Blood‐based detection of early‐stage Alzheimer using multiomics and machine learning

Abstract Background The diagnosis of AD is based on cognitive symptoms, CSF assays and PET imaging. A blood test capable of detecting patients suffering from AD, at a prodromal or even pre‐symptomatic stage, will reduce the invasive and costly diagnostic tools currently used and, would allow an earlier clinical intervention. Here we assess the performance of a multiomics blood test using Machine Learning to combine metabolomic and proteomic biomarkers, pre‐identified in a brand‐new rat model. Method By sampling the plasma of a non‐transgenic animal model successfully reproducing the continuum of Alzheimer's disease progression at the brain level (Audrain et al., 2017), we identified the 105 most informative biomarkers using Artificial Intelligence. Then we analyzed the behavior of these biomarkers in 232 human plasma samples collected up to 15 years before the dementia. Three independent cohorts were used: two with the sporadic form of AD and one with Down Syndrome individuals. For each sample the 105 pre‐identified biomarkers (proteins, metabolites) were analyzed by global mass spectrometry. Using Artificial Intelligence, we identified the 25 best‐in‐class biomarkers in humans. Then we developed a neural network based on these 25 biomarkers to detect AD patients from the pre‐symptomatic phase. Result Among the 25 biomarkers, 13 are proteins and 12 are metabolites. None of these biomarkers are produced by the brain. They are produced or regulated by peripheral organs. The neural network identify Alzheimer’s patients (including pre‐symptomatic, prodromal and demented patients) from Non Alzheimer Individuals (Healthy controls and patients suffering from a neurodegenerative disease excluding Alzheimer) with 100% sensitivity and 99% specificity on a 5‐folds cross validation.

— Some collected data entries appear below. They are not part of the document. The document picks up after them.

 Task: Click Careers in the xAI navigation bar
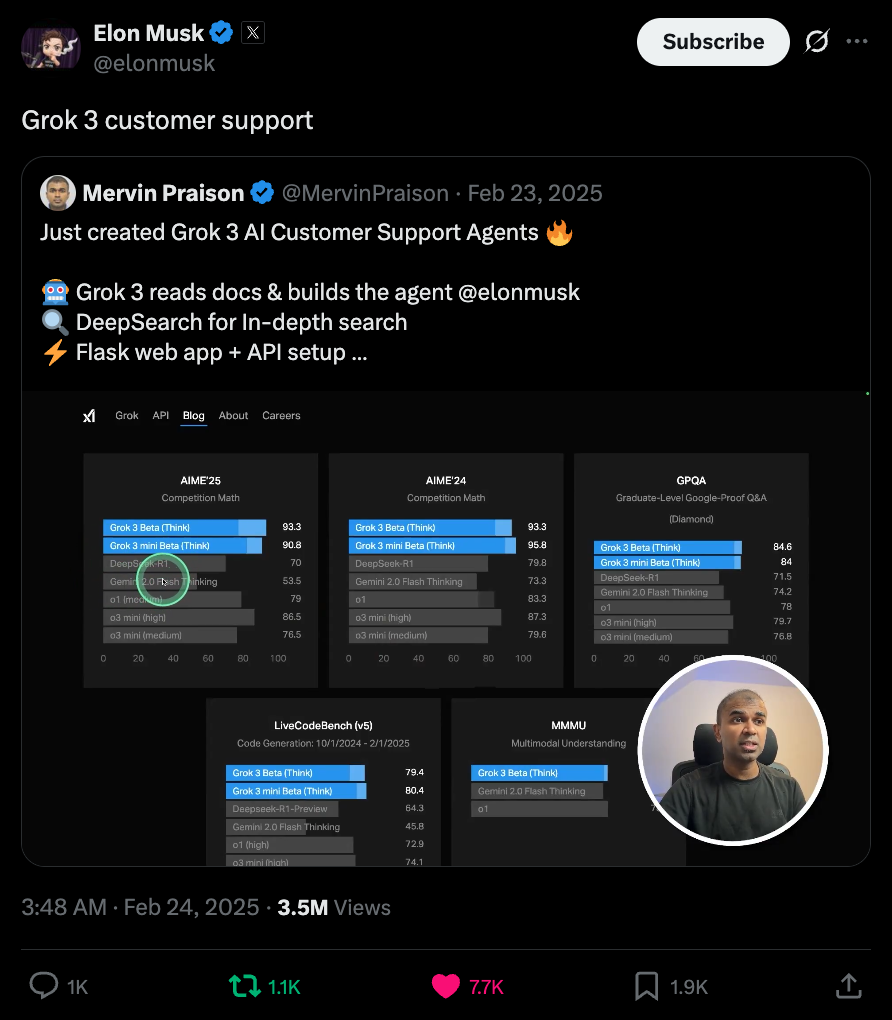click(x=281, y=415)

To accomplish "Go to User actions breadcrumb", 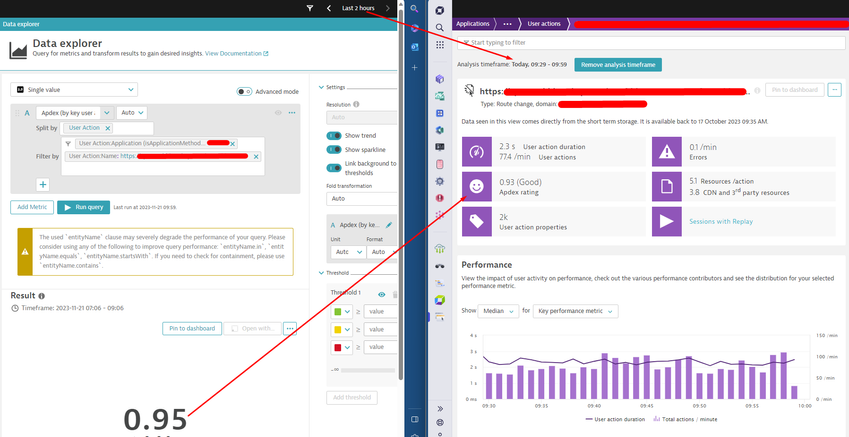I will point(546,23).
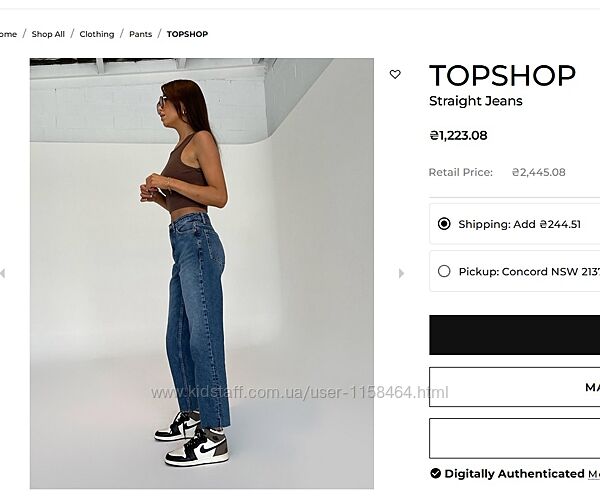Image resolution: width=600 pixels, height=496 pixels.
Task: Open Shop All breadcrumb link
Action: (x=48, y=34)
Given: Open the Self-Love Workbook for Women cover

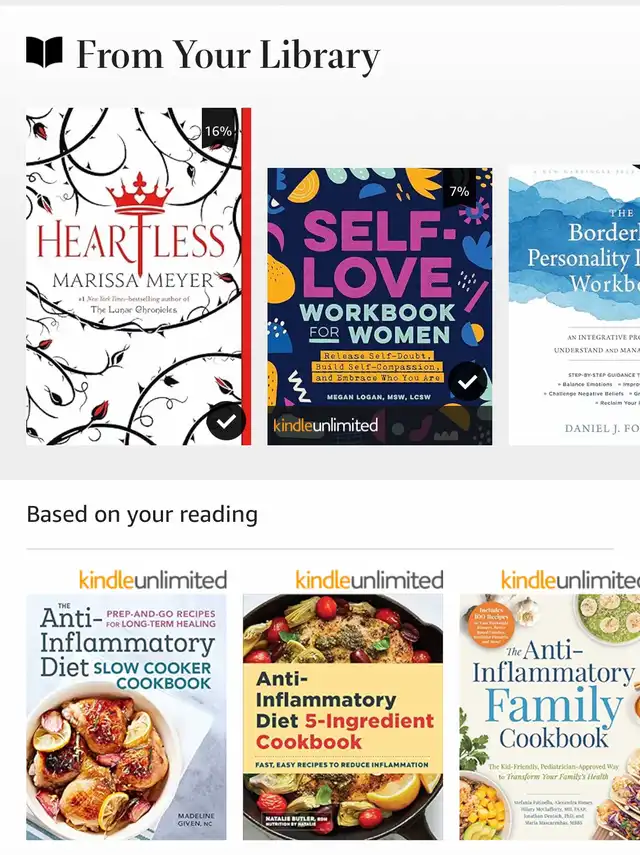Looking at the screenshot, I should (380, 306).
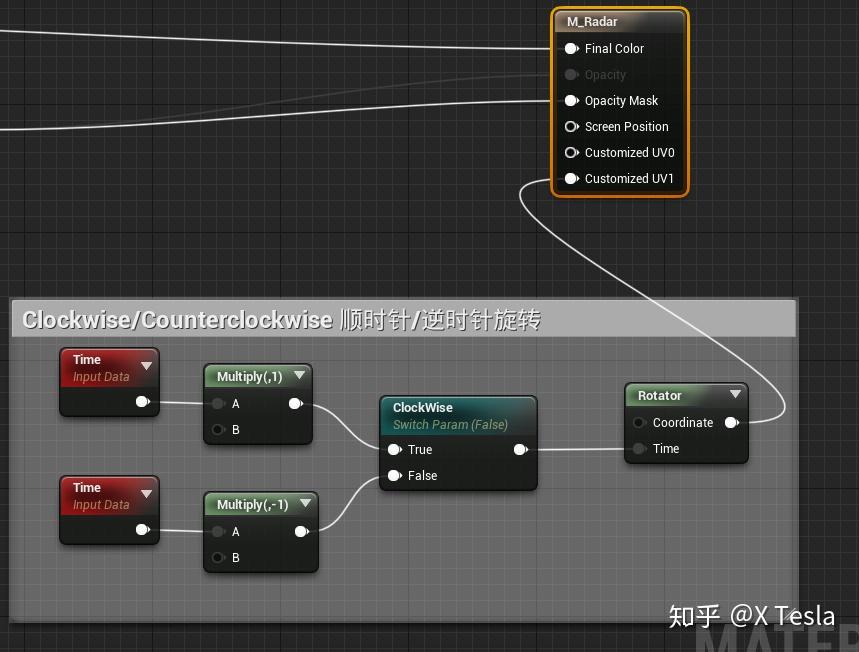The height and width of the screenshot is (652, 859).
Task: Click the Time input pin on Rotator
Action: [639, 448]
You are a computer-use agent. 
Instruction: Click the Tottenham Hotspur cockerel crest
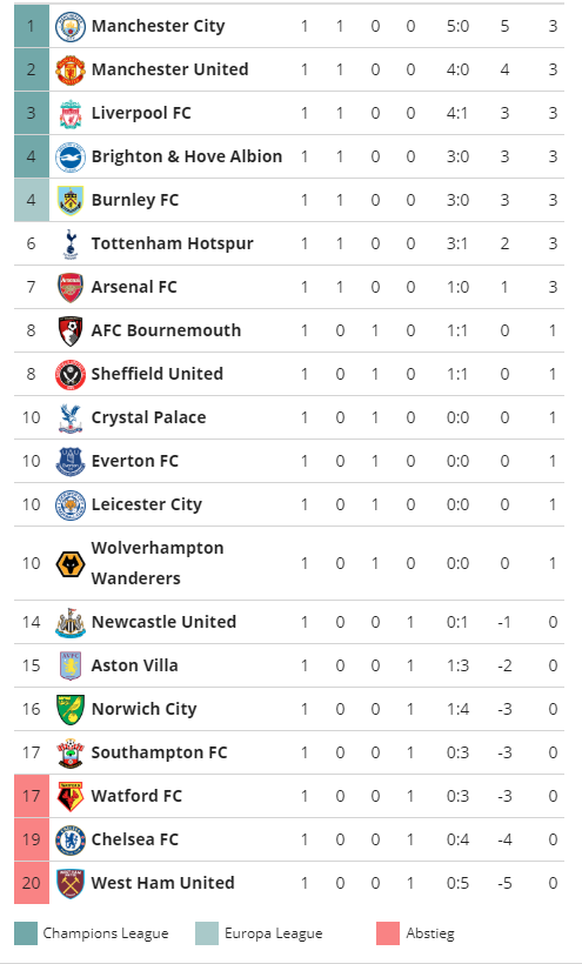[70, 244]
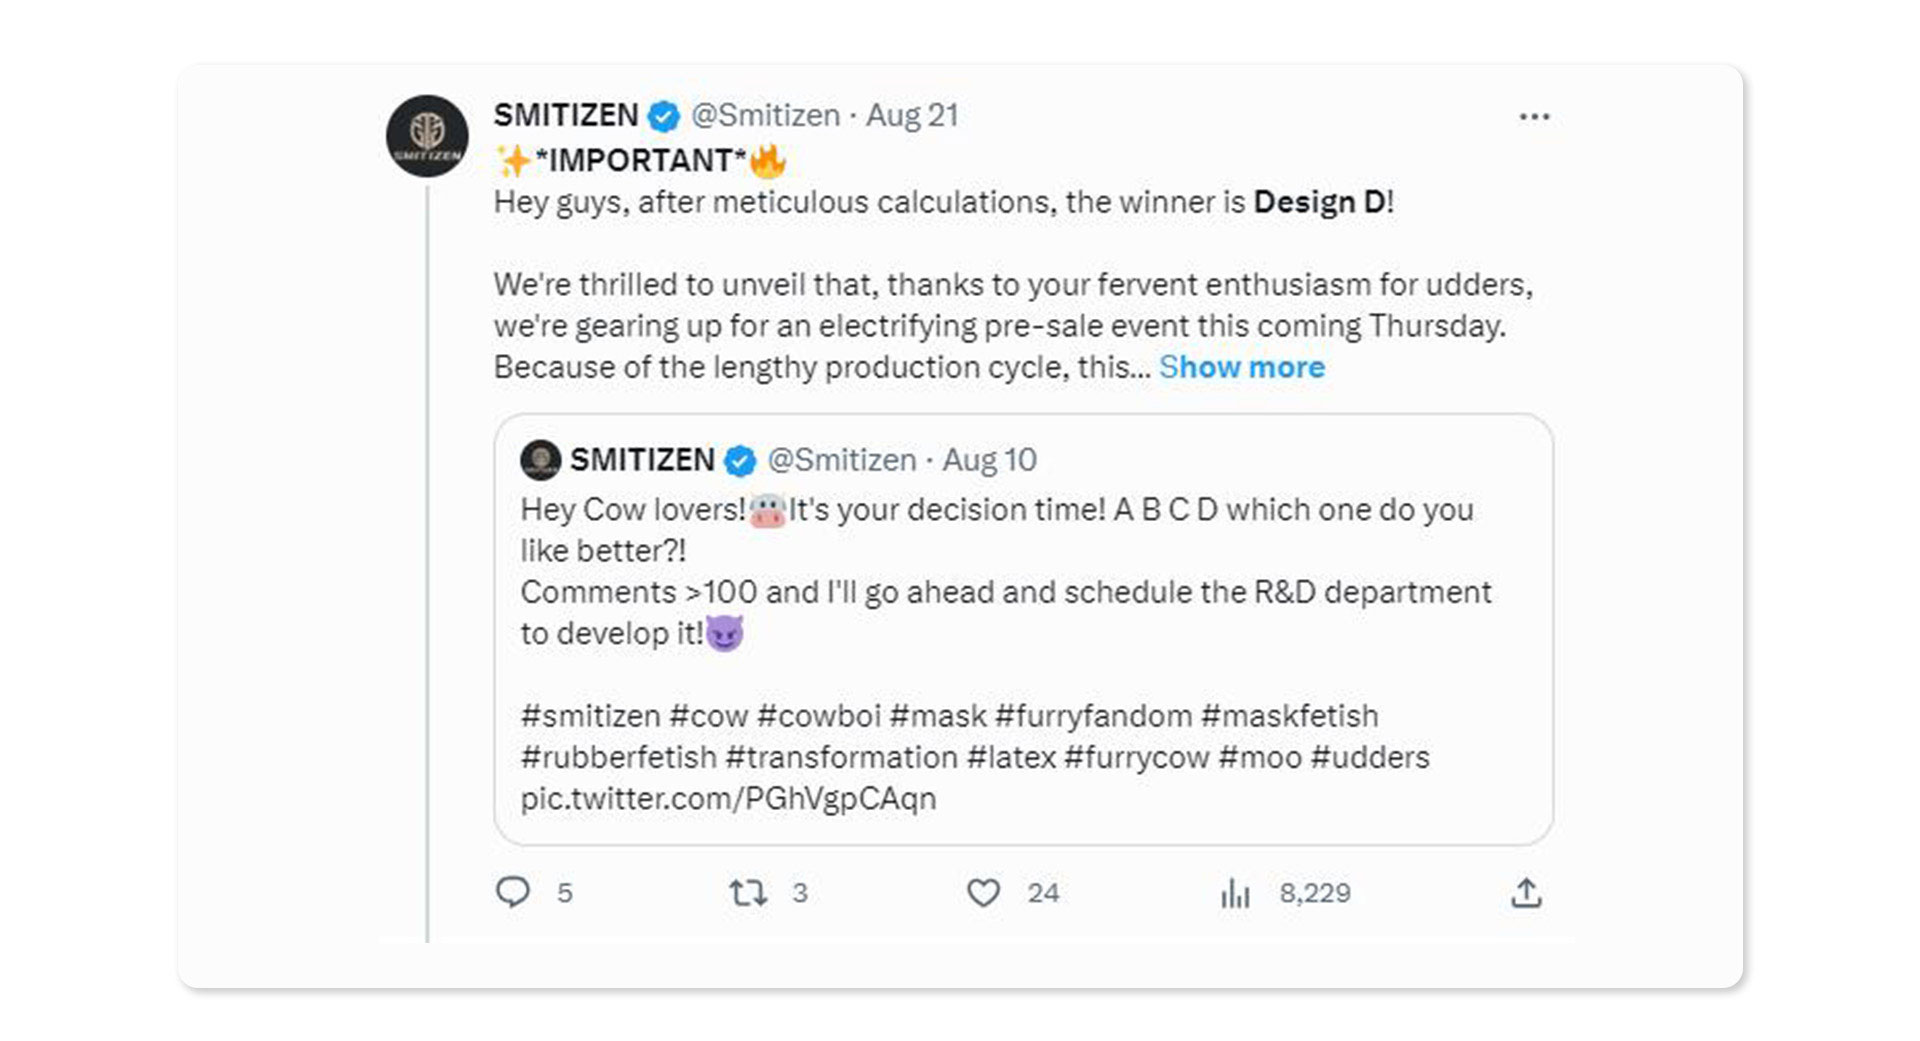Open the pic.twitter.com/PGhVgpCAqn link
The width and height of the screenshot is (1920, 1041).
[728, 798]
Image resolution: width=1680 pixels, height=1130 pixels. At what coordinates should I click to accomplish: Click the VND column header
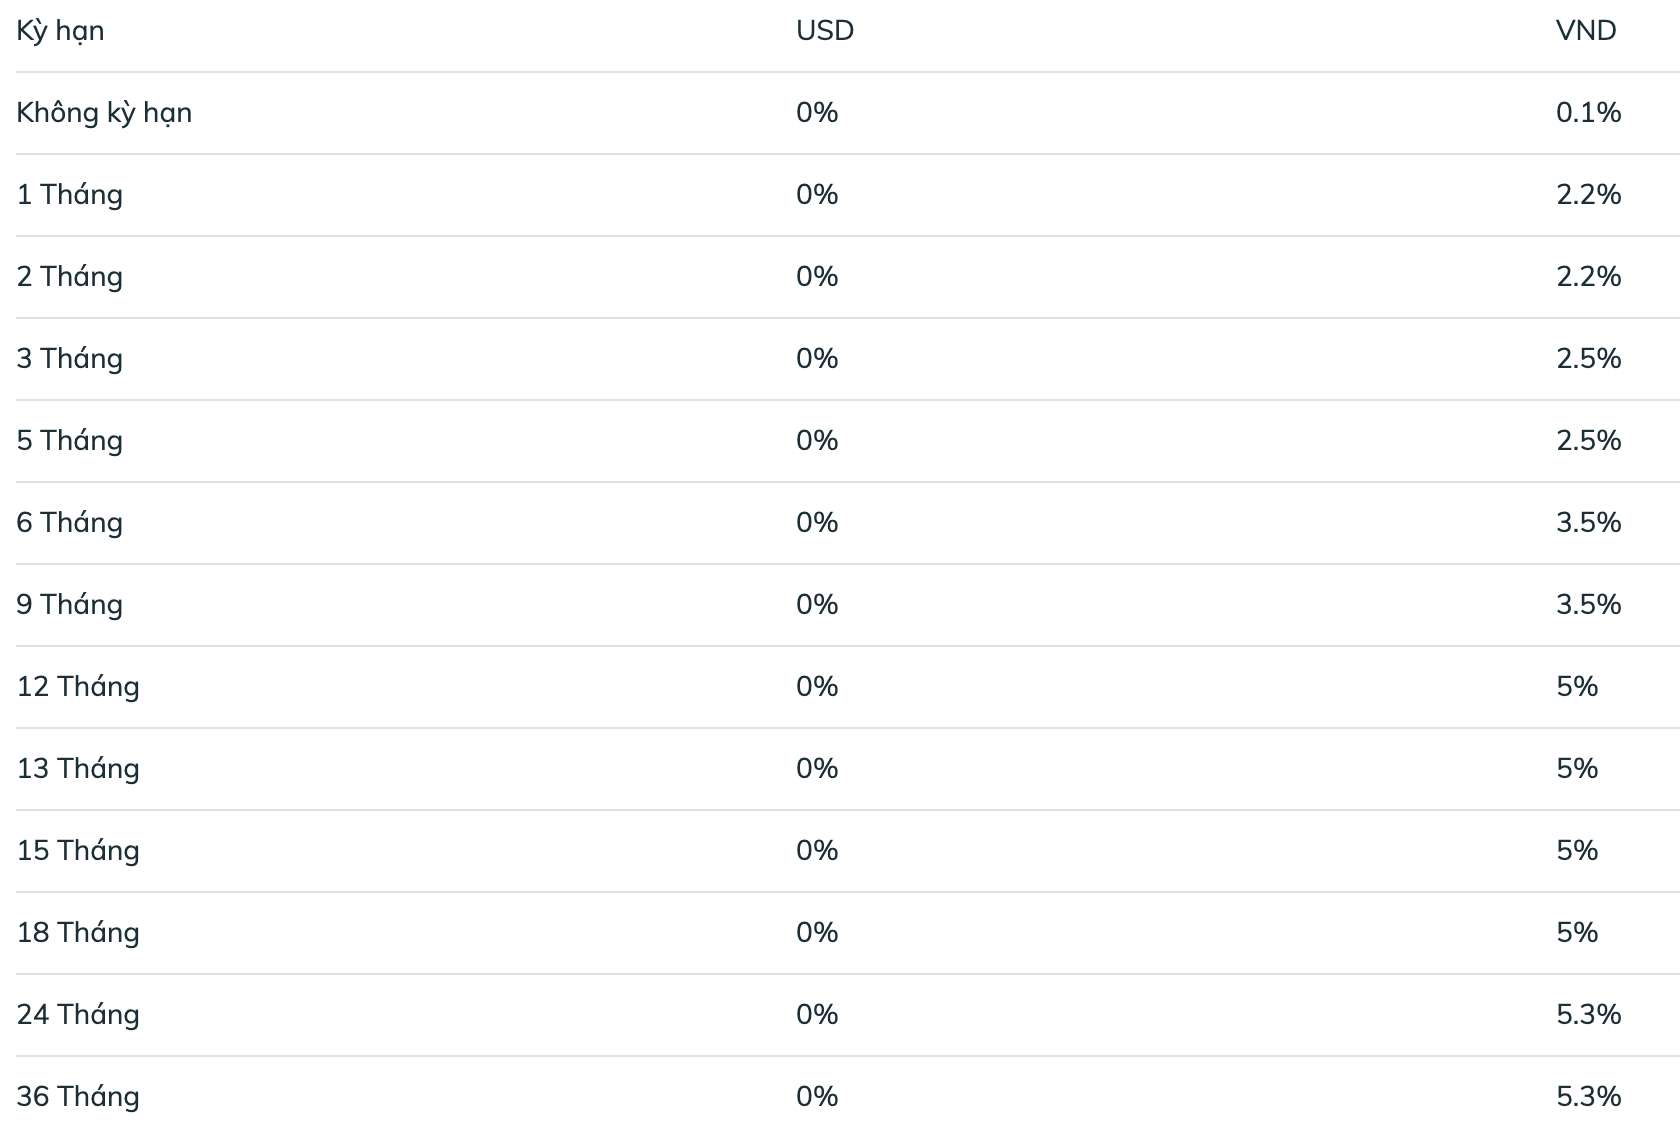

Based on non‐linear and non‐monotonic biomarker progression, the neural network can identify undemented AD patients, including pre‐symptomatic and prodromal patients, against demented patient, with 99% overall accuracy. Conclusion In our retrospective, multi‐center study, we achieved high accuracy (>99%) for Alzheimer’s from pre‐symptomatic phase. Proteic and metabolomic signals are required for an effective early detection. These results strongly suggest that the use of non‐brain‐produced biomarkers improves sensitivity and specificity of early detection.